In the copy, include no pictures, but reproduce every record exactly.

> **Saved entries**
- Opening Delimiter -

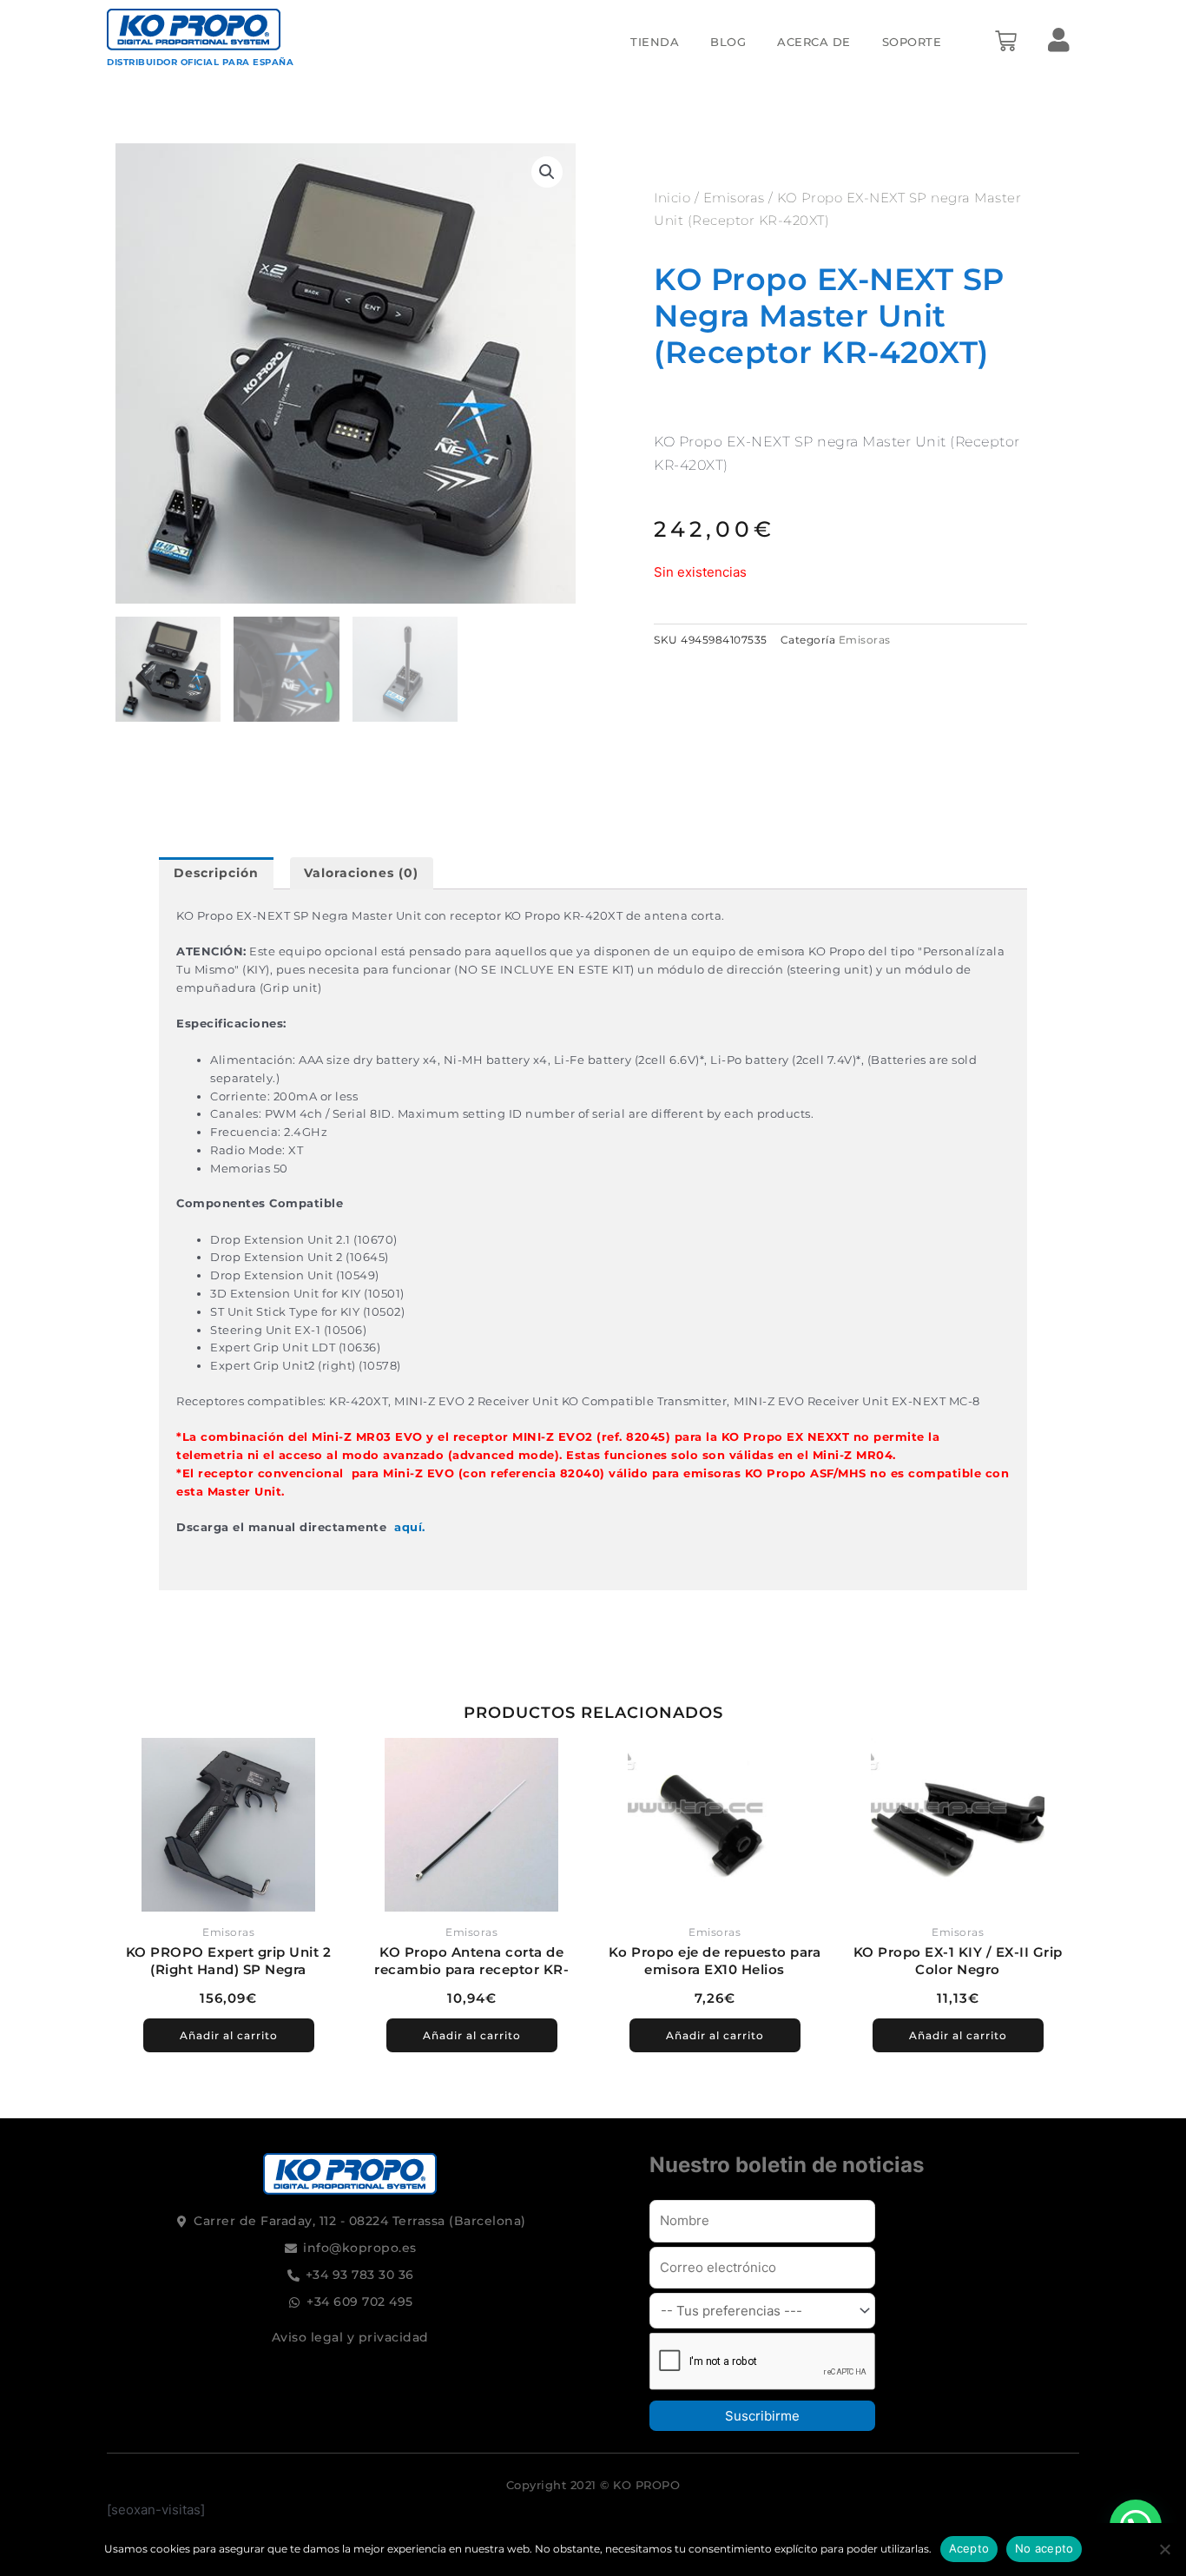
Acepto (969, 2548)
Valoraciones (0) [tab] (361, 873)
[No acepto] (1164, 2549)
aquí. (409, 1527)
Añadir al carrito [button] (229, 2035)
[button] (547, 172)
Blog (728, 42)
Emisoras (734, 197)
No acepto (1044, 2548)
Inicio (672, 197)
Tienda (654, 42)
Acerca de (814, 42)
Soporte (912, 42)
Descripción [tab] (216, 873)
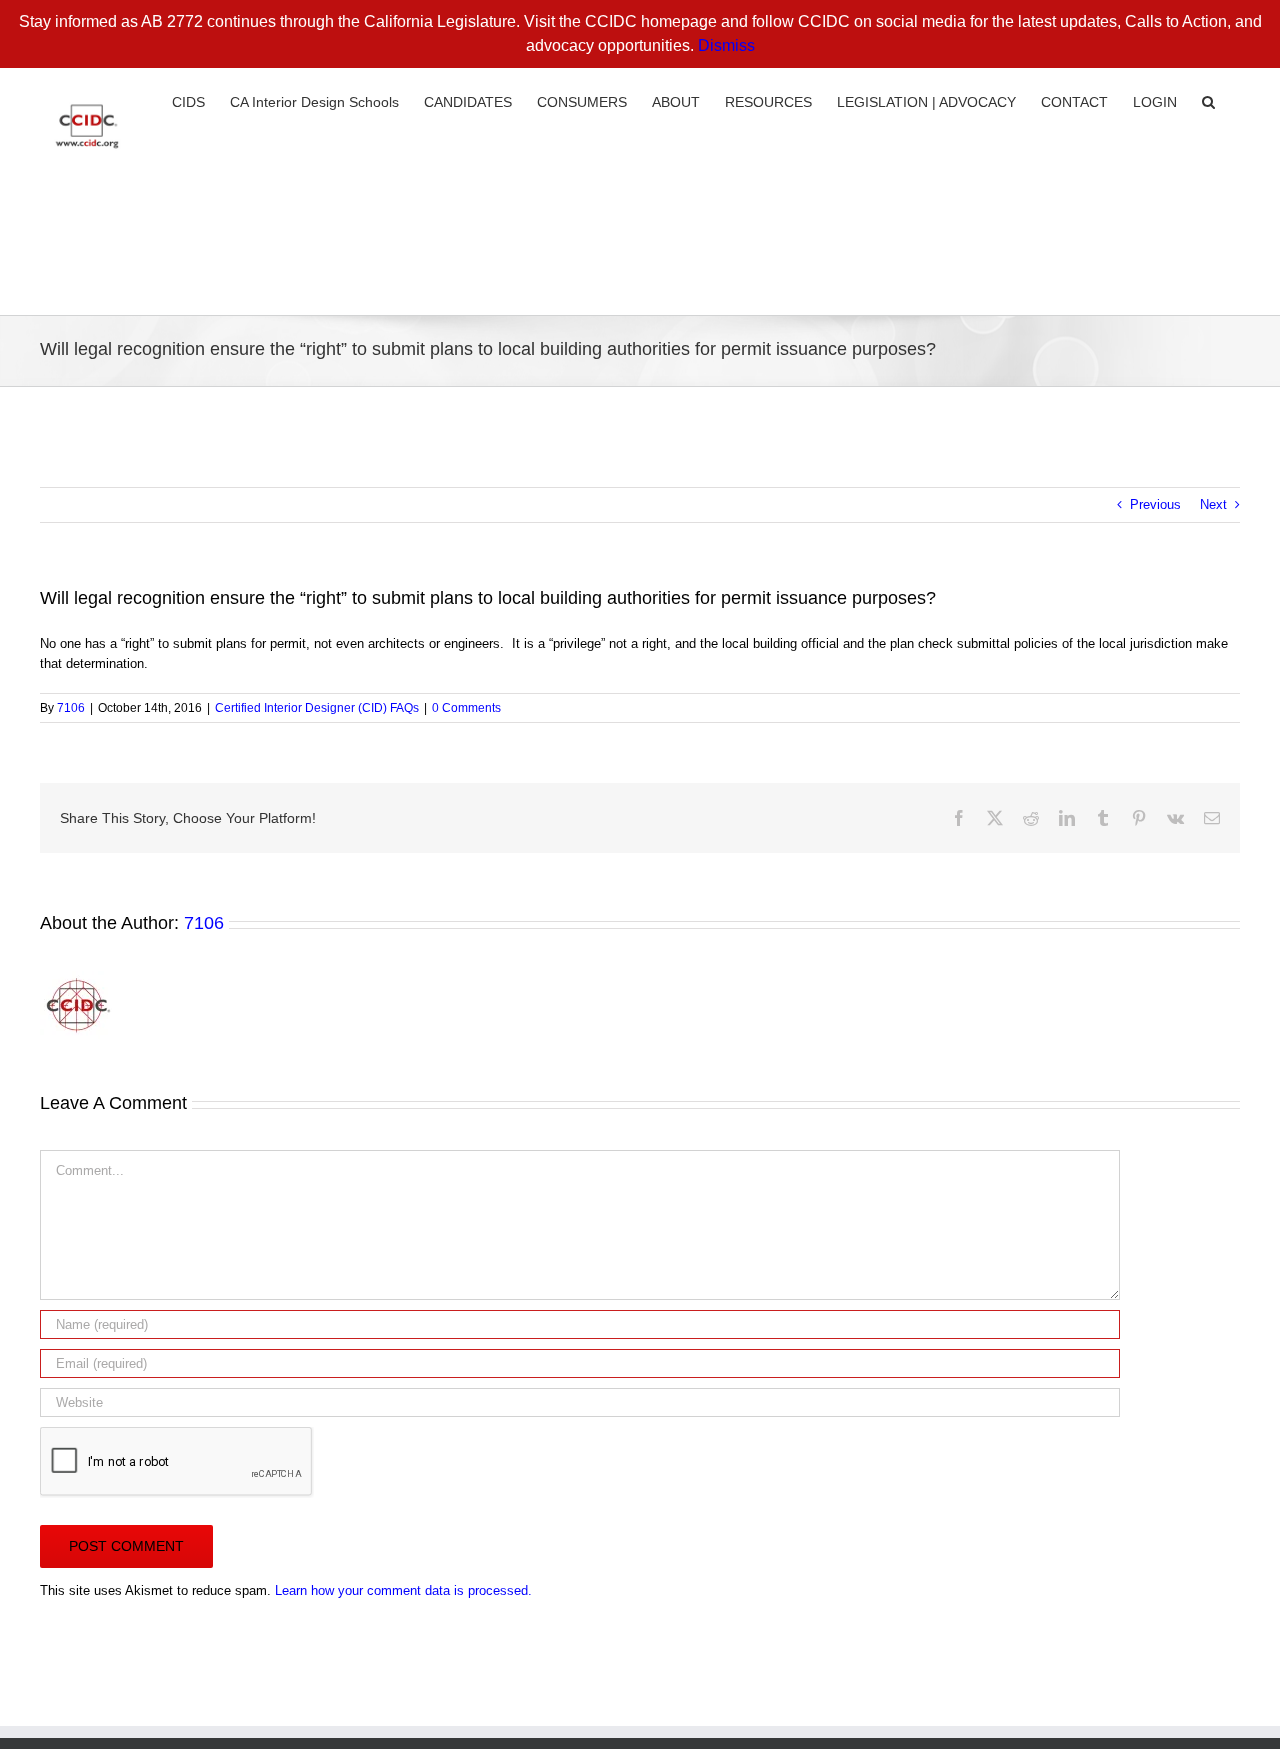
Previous (1155, 504)
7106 (71, 708)
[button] (1208, 100)
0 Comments (466, 708)
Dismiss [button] (726, 45)
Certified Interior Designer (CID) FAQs (317, 708)
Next (1213, 504)
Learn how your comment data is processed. (403, 1590)
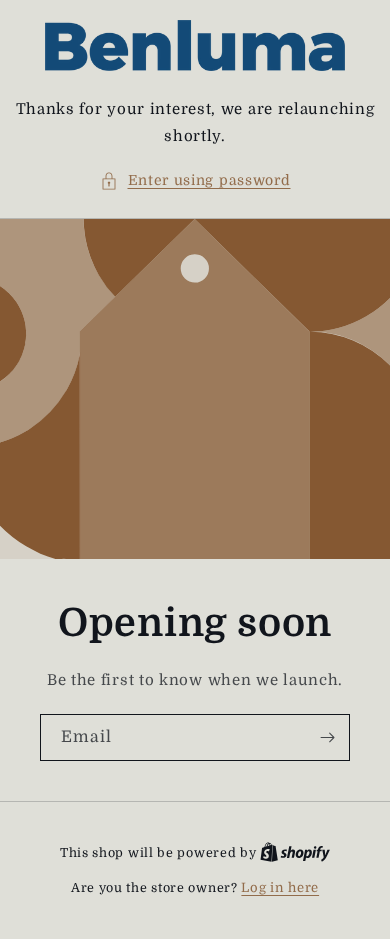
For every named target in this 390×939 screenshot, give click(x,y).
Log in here (280, 887)
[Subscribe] (327, 737)
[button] (195, 180)
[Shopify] (295, 852)
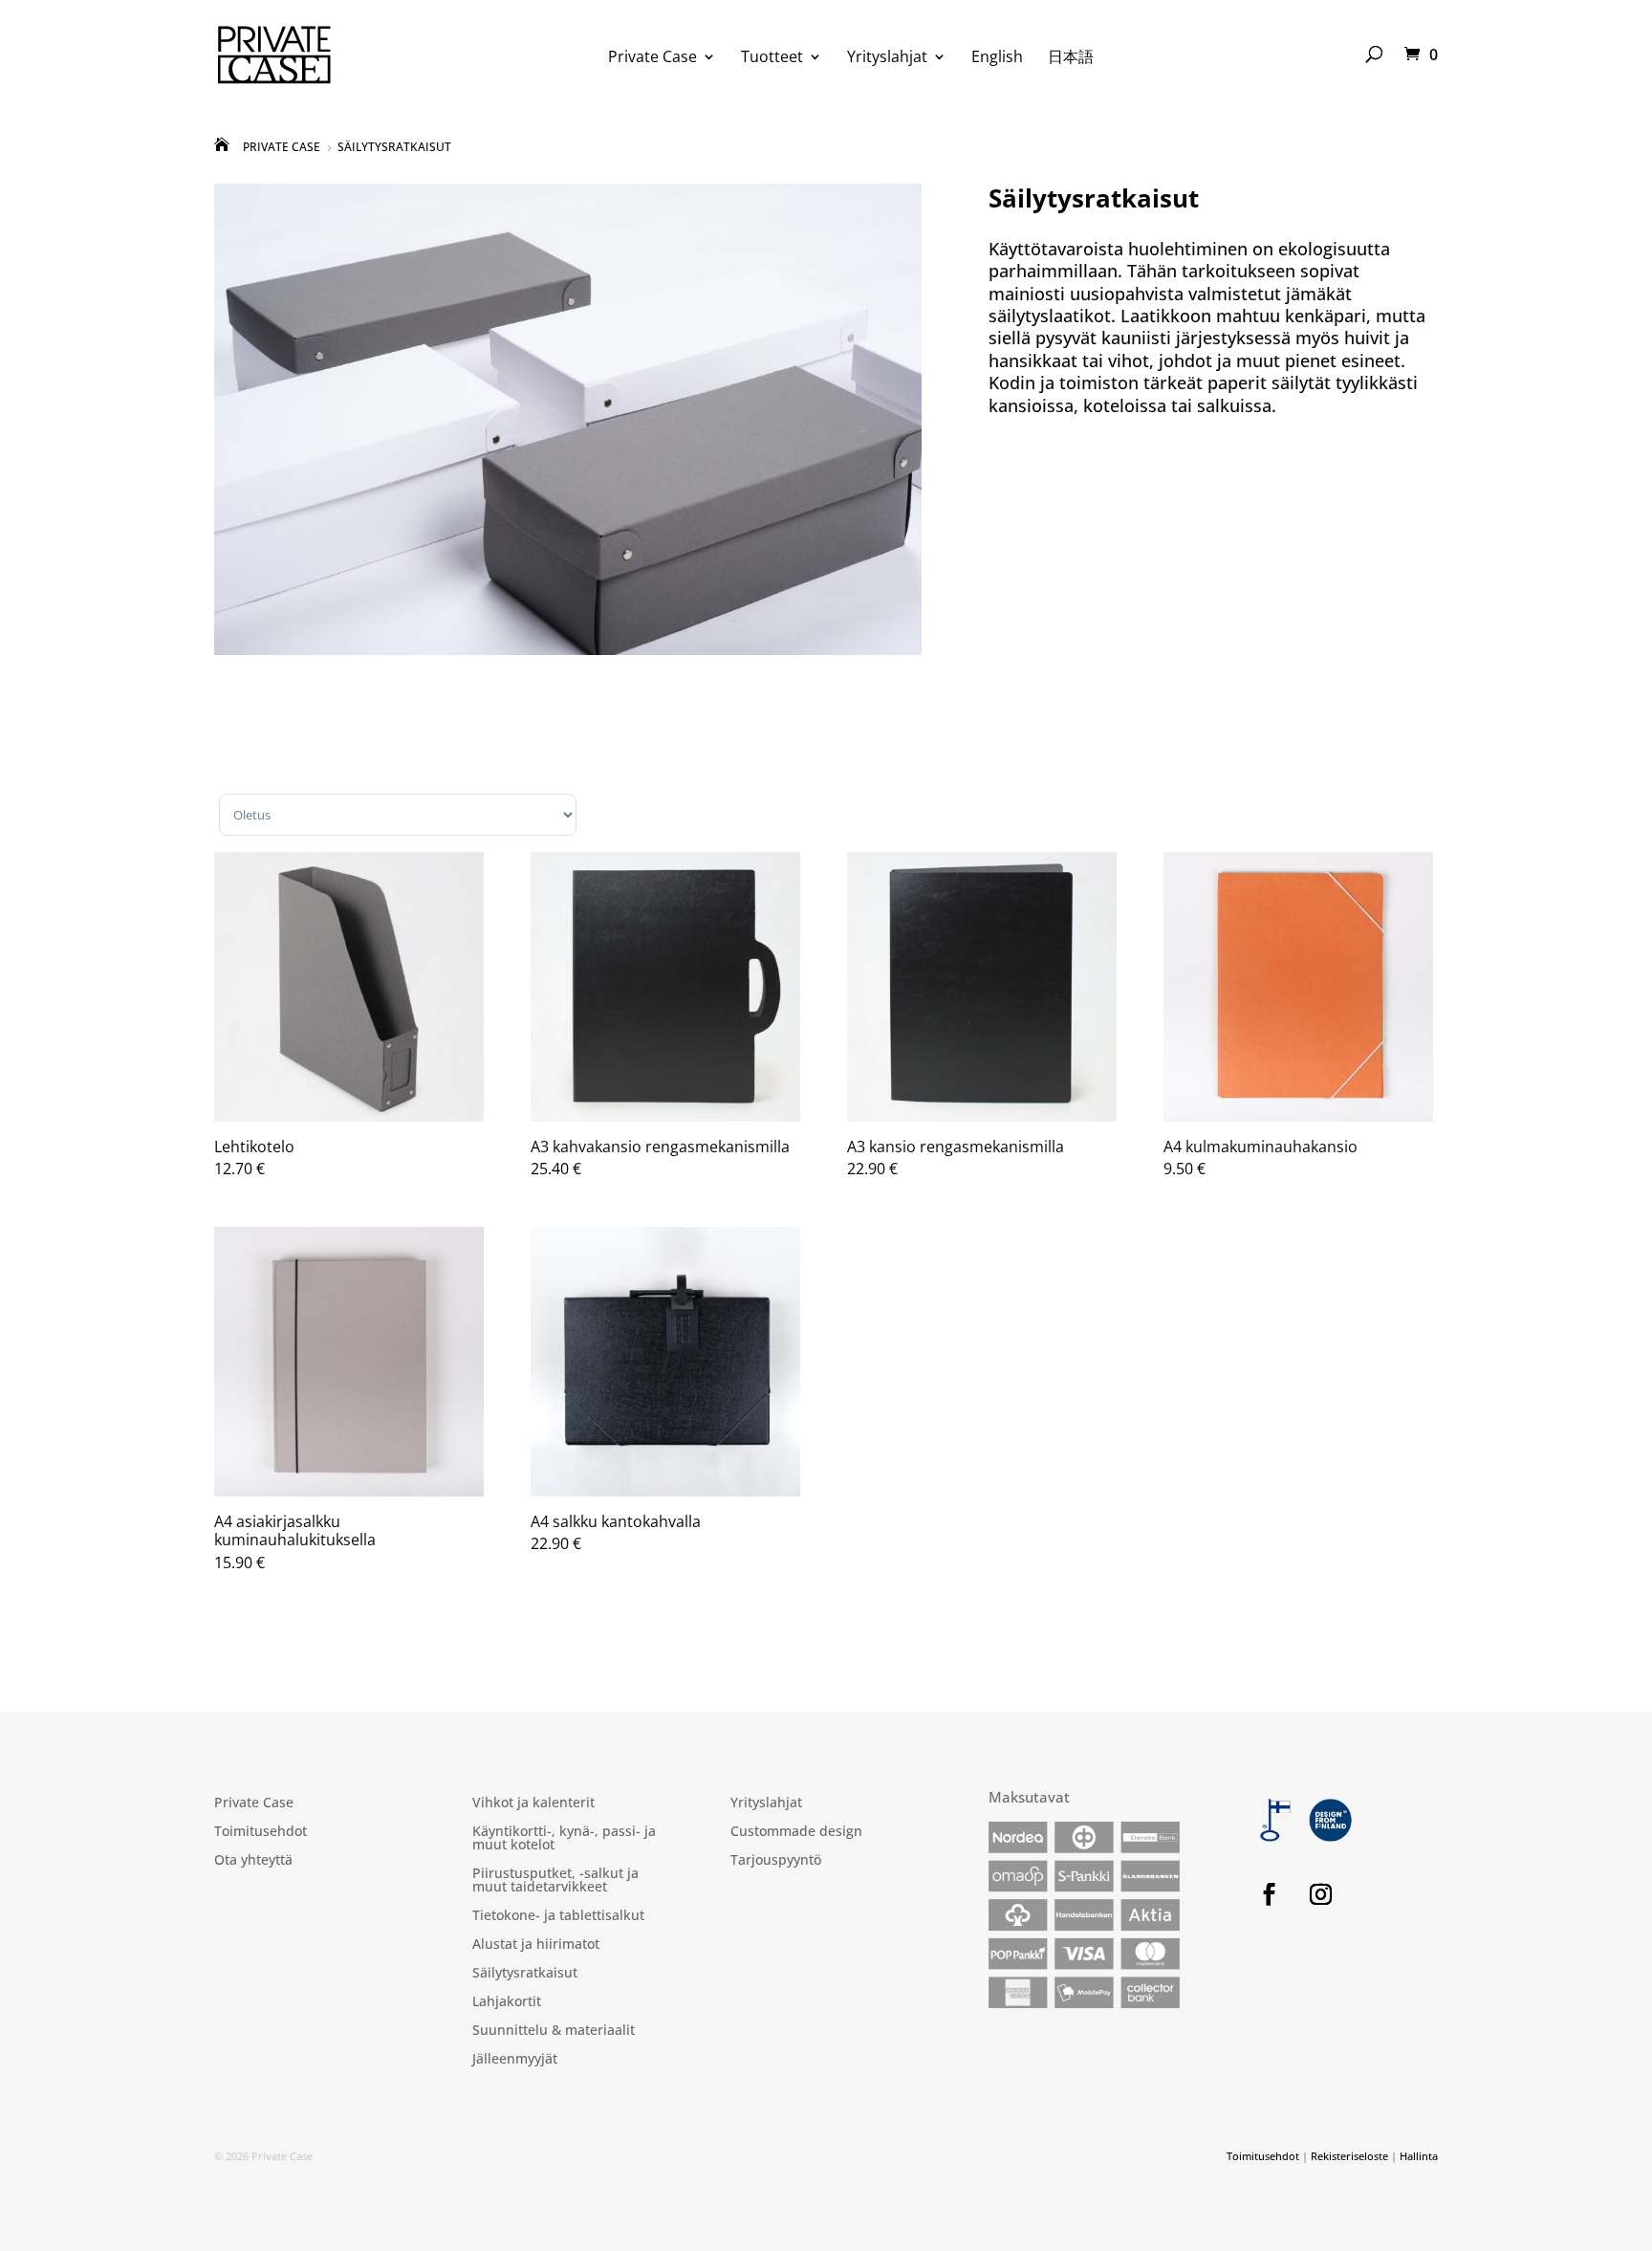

- Closing Delimiter -

> **Response**
Acepto (969, 2548)
Valoraciones (0) [tab] (361, 873)
[No acepto] (1164, 2549)
aquí. (409, 1527)
Añadir al carrito [button] (229, 2035)
[button] (547, 172)
Blog (728, 42)
Emisoras (734, 197)
No acepto (1044, 2548)
Inicio (672, 197)
Tienda (654, 42)
Acerca de (814, 42)
Soporte (912, 42)
Descripción [tab] (216, 873)
Previous (1155, 504)
7106 (71, 708)
[button] (1208, 100)
0 Comments (466, 708)
Dismiss [button] (726, 45)
Certified Interior Designer (CID) FAQs (317, 708)
Next (1213, 504)
Learn how your comment data is processed. (403, 1590)
For every named target in this 390×939 screenshot, give click(x,y).
Log in here (280, 887)
[Subscribe] (327, 737)
[button] (195, 180)
[Shopify] (295, 852)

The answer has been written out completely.